Uma pessoa com ideias de suicídio está em risco e por isso deve ser avaliada por um profissional de saúde. É frequente a pessoa resistir à ajuda profissional por acreditar que não pode ser ajudada, por isso, pode ter que insistir devolvendo as suas preocupações e reforçando que há várias formas de apoio e que, acima de tudo, não está sozinha. Envolva outras pessoas próximas, sejam amigos ou familiares.

Se a pessoa estiver em perigo de vida, peça ajuda de imediato

Para ajudar-se a si ou outra pessoa com ideação suicida pode entrar em contacto com a linha SNS24, 112 ou o serviço de Saúde Mental do hospital regional. A Direção-Geral da Saúde disponibiliza ainda uma Linha de Aconselhamento Psicológico e Linhas de Crise.

Por mais natural que seja o movimento de querermos ajudar e encontrar palavras que salvem a pessoa em sofrimento, importa não cairmos em lugares comuns, evitando reações de surpresa ou choque perante o que a pessoa partilha, reações que desvalorizem os sentimentos expressos (“Não diga isso, que disparate”, “Para que é que fala/pensa sobre essas coisas?”). São também de evitar expressões de incompreensão supostamente positivas - “Não entendo isso.
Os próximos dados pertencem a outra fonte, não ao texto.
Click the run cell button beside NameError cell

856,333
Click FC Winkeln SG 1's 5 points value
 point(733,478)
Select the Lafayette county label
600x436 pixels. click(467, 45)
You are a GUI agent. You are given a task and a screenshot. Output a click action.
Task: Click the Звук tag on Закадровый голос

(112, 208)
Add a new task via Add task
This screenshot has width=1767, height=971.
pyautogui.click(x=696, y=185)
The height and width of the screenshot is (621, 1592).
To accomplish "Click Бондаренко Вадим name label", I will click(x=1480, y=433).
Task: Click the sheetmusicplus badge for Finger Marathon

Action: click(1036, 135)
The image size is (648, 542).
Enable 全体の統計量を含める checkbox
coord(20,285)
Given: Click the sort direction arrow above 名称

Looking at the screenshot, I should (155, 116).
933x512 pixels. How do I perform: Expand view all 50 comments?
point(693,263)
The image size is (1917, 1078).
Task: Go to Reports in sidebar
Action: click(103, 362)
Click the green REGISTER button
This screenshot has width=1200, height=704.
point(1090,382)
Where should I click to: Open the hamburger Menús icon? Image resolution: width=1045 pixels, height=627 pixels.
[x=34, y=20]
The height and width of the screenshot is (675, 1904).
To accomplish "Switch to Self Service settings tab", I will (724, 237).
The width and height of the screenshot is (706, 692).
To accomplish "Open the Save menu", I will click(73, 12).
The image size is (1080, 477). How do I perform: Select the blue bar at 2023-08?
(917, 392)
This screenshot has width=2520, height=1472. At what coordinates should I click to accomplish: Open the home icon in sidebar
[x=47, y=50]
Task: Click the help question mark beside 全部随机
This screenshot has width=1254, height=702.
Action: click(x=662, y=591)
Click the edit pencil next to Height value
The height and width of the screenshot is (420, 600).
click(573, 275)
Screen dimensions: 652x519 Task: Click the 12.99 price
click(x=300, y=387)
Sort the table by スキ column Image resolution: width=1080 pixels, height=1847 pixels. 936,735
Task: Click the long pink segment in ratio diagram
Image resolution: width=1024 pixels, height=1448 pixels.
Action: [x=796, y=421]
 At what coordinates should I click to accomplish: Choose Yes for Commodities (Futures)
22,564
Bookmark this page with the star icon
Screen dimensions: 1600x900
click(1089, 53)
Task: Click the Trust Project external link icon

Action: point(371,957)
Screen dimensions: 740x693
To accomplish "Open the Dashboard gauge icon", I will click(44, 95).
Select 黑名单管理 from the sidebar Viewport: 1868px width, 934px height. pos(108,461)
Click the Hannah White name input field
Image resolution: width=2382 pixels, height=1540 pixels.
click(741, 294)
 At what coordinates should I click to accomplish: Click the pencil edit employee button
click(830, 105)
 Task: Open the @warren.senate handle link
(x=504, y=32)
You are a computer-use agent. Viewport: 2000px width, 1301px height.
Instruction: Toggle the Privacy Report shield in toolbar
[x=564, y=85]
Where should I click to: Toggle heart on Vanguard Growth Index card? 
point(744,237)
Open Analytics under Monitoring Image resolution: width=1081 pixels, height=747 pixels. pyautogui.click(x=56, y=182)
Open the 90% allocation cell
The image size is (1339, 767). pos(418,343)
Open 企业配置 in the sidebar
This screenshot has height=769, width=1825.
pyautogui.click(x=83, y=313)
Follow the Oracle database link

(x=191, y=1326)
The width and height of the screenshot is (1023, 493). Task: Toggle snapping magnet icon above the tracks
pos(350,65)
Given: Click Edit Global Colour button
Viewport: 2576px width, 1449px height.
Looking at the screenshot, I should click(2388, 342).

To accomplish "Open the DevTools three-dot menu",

Tem tudo para estar bem”, “Olhe para as coisas boas que tem na sua vida”. Às vezes ajudar é saber escutar e saber estar no(s) silêncio(s).

Munirmo-nos de informação, reconhecendo os naturais limites da nossa ação e reconhecer a importância de ajuda profissional especializada é uma forma de contribuirmos para a prevenção do suicídio.  Não tenhamos receio de ajudar e ser ajudados, em quebrar os tabus e as barreiras que tantas vezes limitam o acesso a respostas adequadas às necessidades de quem está em risco.

Um artigo da psicóloga clínica Ana Margarida Teixeira, do PIN.